Crist, who has strong name recognition in Florida due to his successful tenure as a Republican governor, has raised more than $10.1 million and spent $1.4 million, the newspaper said.
But he will need a lot more cash to counteract Scott, who plans to spend $100 million to get re-elected. Since taking office in 2011, Scott has raised about $36 million and spent $15 million through various political committees. At least this time the money is not coming out of his own pocket as it did in 2010 when he ran for governor as an outsider.
But Crist’s political strategists think he can beat Scott, despite his campaign treasure trove.
"I called him a long time ago and said, 'You’re the only one who’s capable of not being defeated by $100 million,'" Dan Gelber, a former Miami Beach legislator and a Crist adviser, told the Herald. "He has such a strong identity with voters that he can resist a paid media campaign."
Crist, a former state attorney general, was elected as Florida’s governor in 2007 while a member of the GOP. He seemed headed for an easy re-election as governor in 2010 before he suddenly opted to run for an open U.S. Senate seat instead.
When polls showed conservative Marco Rubio beating him among GOP voters, Crist left the party and became an independent, but still lost.
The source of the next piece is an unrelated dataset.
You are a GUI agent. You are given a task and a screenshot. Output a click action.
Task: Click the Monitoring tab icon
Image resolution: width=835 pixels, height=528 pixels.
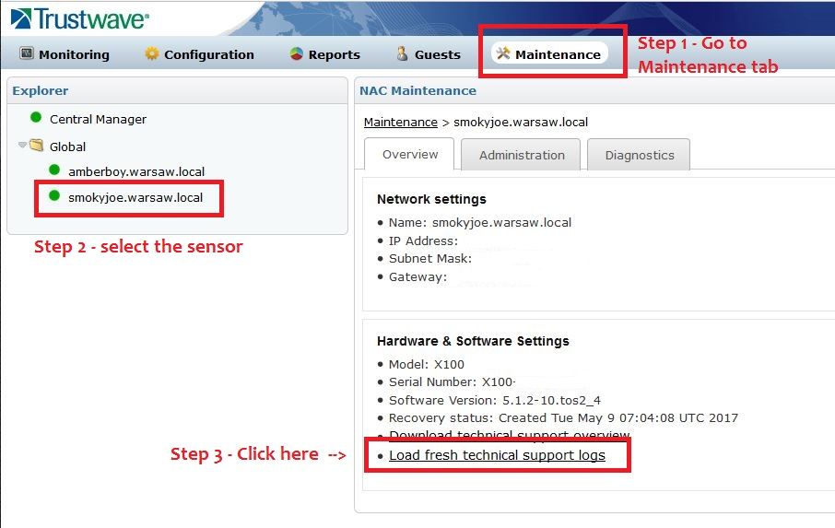(x=27, y=54)
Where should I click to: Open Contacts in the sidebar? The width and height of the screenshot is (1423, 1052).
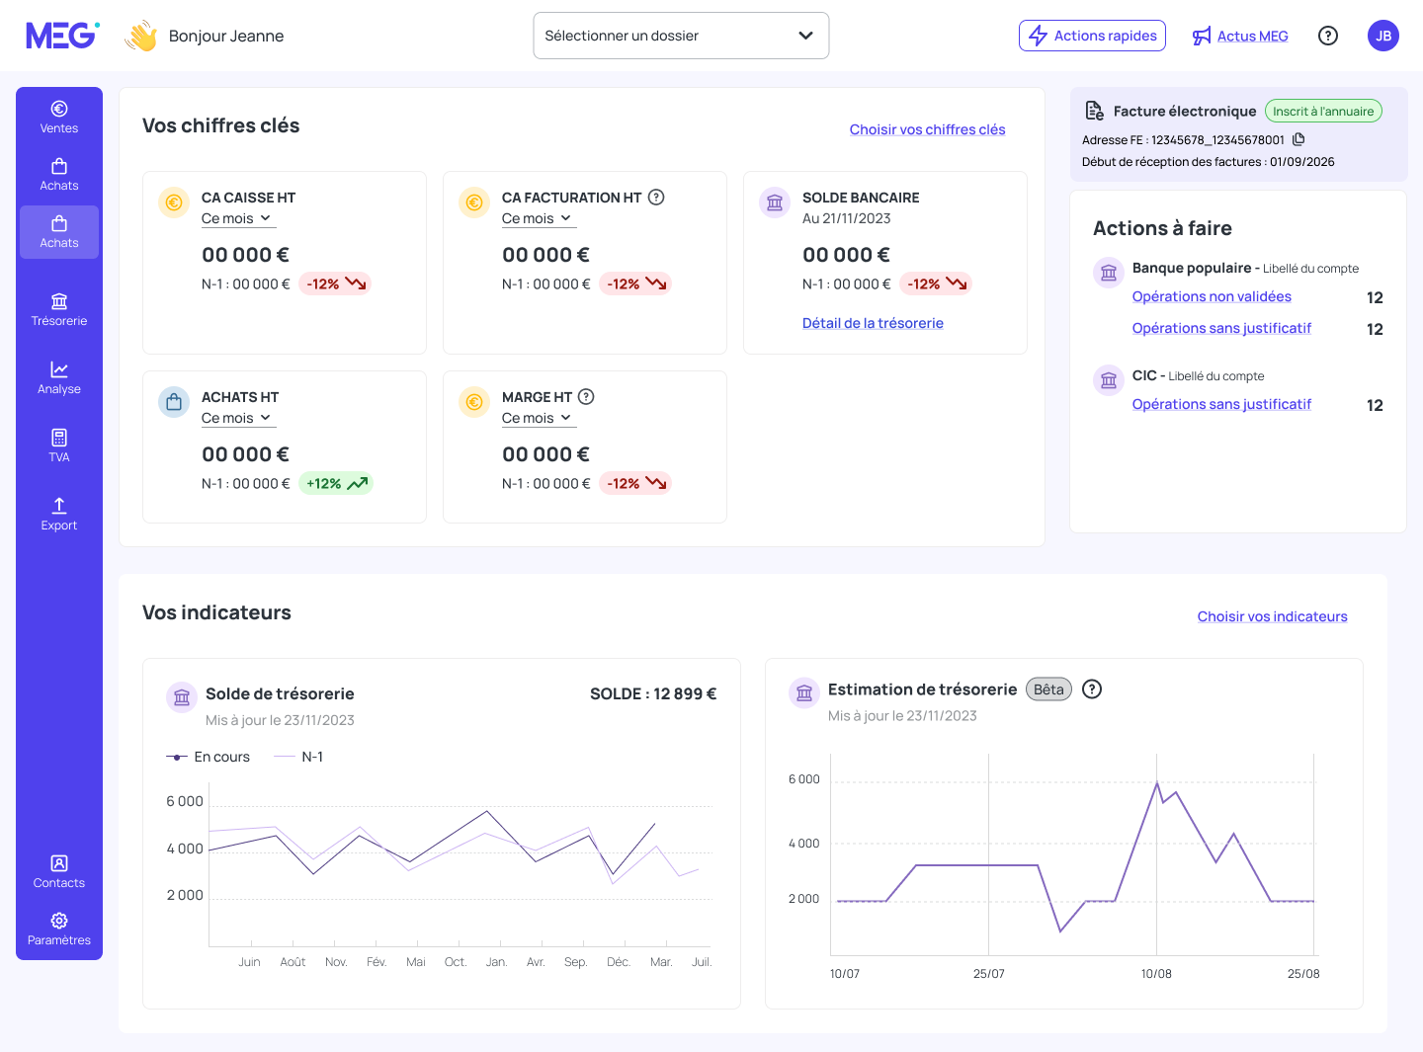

In the last general election, he endorsed President Barack Obama, and in November he threw his hat into the gubernatorial race as a Democrat.
Analysis of the last eight polls show Crist with a lead of .6 to 2 percentage points over Scott, according to the Herald. Although Crist once had a bigger lead, Scott has been chipping away thanks to the campaign’s large wallet.
Crist first has to win the Democratic primary on Aug. 26, which he’s expected to win comfortably over his main rival Nan Rich.